Given data section start

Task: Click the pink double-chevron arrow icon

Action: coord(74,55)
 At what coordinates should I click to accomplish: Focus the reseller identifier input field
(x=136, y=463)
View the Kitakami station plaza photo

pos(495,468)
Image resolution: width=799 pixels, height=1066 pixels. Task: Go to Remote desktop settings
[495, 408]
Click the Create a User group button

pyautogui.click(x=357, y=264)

Given data section end

### Exercise instructions:
Line by line, retype the entire listing exactly.

### Task answer:
Task: Click the pink double-chevron arrow icon

Action: coord(74,55)
 At what coordinates should I click to accomplish: Focus the reseller identifier input field
(x=136, y=463)
View the Kitakami station plaza photo

pos(495,468)
Image resolution: width=799 pixels, height=1066 pixels. Task: Go to Remote desktop settings
[495, 408]
Click the Create a User group button

pyautogui.click(x=357, y=264)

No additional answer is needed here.